If winter is getting you down and you want something that will lift your spirits read Dear Mrs Bird (Picador), a novel that is sure to become a phenomenon in 2018.

AJ Pearce’s debut charts the wartime experiences of the resourceful and enthusiastic Emmy Lake, a heroine cast from the pages of a Dodie Smith novel. While the set up might be a little clichéd – Emmy lands a job as what she thinks a roving reporter in a London newspaper but turns out to be the assistant to an Agony Aunt on a stuffy women’s magazine – it’s done with such amiable style and enthusiasm that all is forgiven. She passionately evokes the grim realities (as well as the spirit and cheer) of London in the blitz, its tragedy and laughter, its hopelessness and redemption.

Much fun is had with the agony aunt letter format, and Pearce’s ear for the rhythms and cadences of 40s dialogue are bang-on. And it’s all infused with a deliciously offbeat humour and unselfconscious style. Above all else, in Emmy, AJ Pearce has created a protagonist that people will fall in love with and return to again and again.

It’s the 70th anniversary of the NHS in July this year and there is some fine writing around on a medical theme. Dr Sam Gugliani is a clinical oncologist based in Cheltenham but in his debut novel Histories (Riverrun) he reveals himself as a writer of enviable talent.

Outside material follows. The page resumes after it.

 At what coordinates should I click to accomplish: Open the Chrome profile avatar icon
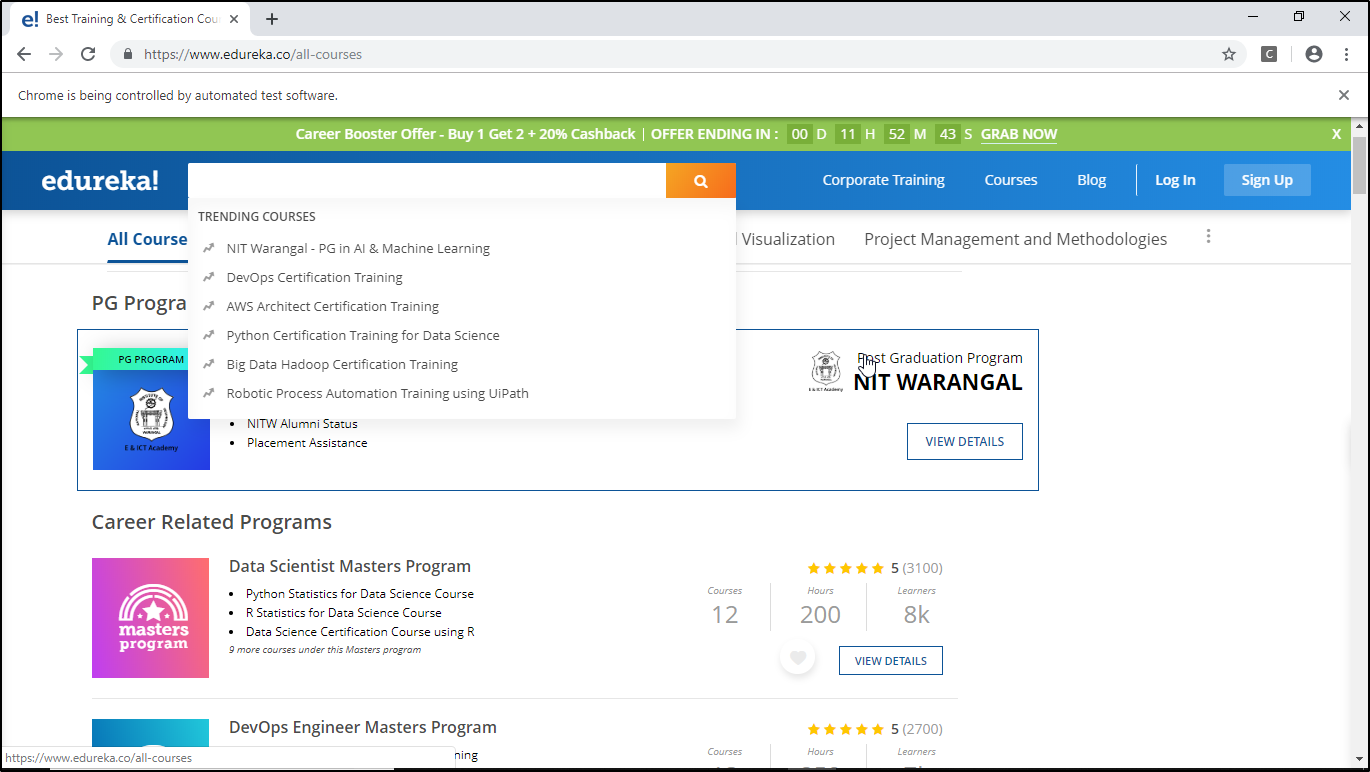1313,54
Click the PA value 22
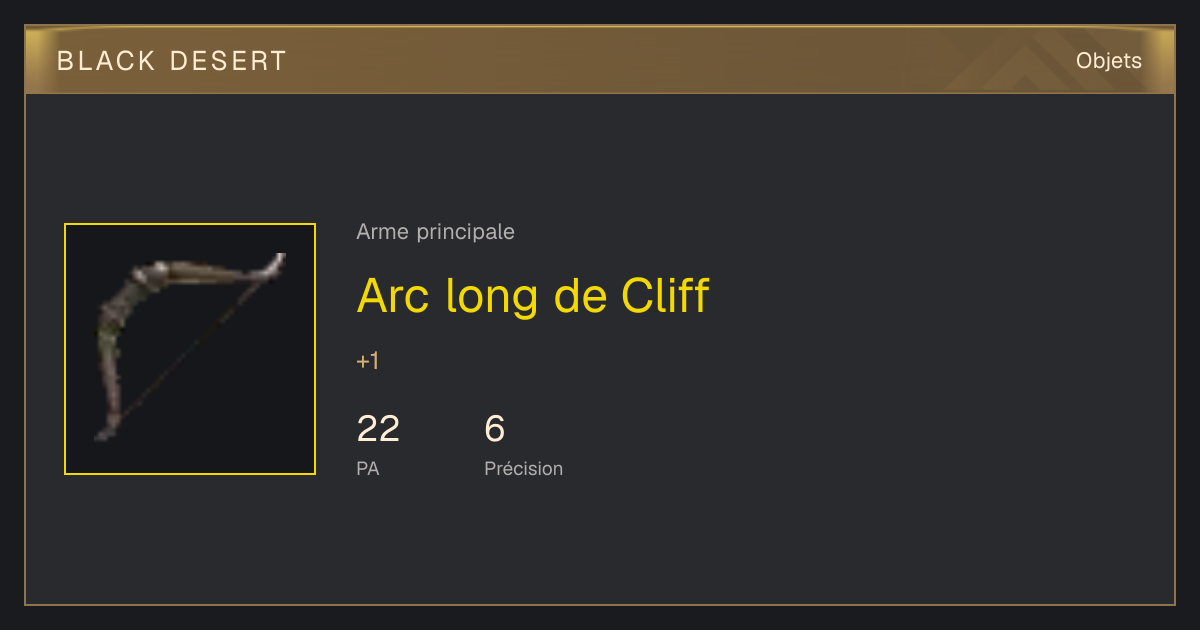 point(378,429)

Set in an unnamed hospital Histories provides us with snapshots of the lives of its staff over the course of an average week as they wander its wards, corridors, and operating theatres.

We meet a female oncologist musing on the narcissism of her male colleagues; the trainee doctor whose confidence has abandoned him; the chaplain struggling with his faith in a world of pain and inequity. And many others, each criss-crossing paths, observing the same events from a subtly different persceptive. It’s beautifully written and reveals the complexities of a world that is too often presented to us in films and on TV in stark shades of black and white.

A good companion read is provided by Christie Watson, who first came to our attention in 2011 when she won the Costa Debut novel prize for Tiny Sunbirds Far Away. At the time – and for the previous 20 years or so – she had worked as a nurse, an experience she recounts in her memoir The Language of Kindness: A Nurse’s Story (Chatto & Windus). It can be a grimy and troubling experience – she does not hold back – but it’s tender too, and much like Histories it shines a light on the murkier corners of our healthcare system, where morality, ethics and compassion jostle for place. It will makes you reflect on the way that we all interact with one another, and on the empathy – or lack thereof – that can govern so much of everyday life. More than anything it makes us realize that we must prize the work that nurses do, and never take them for granted.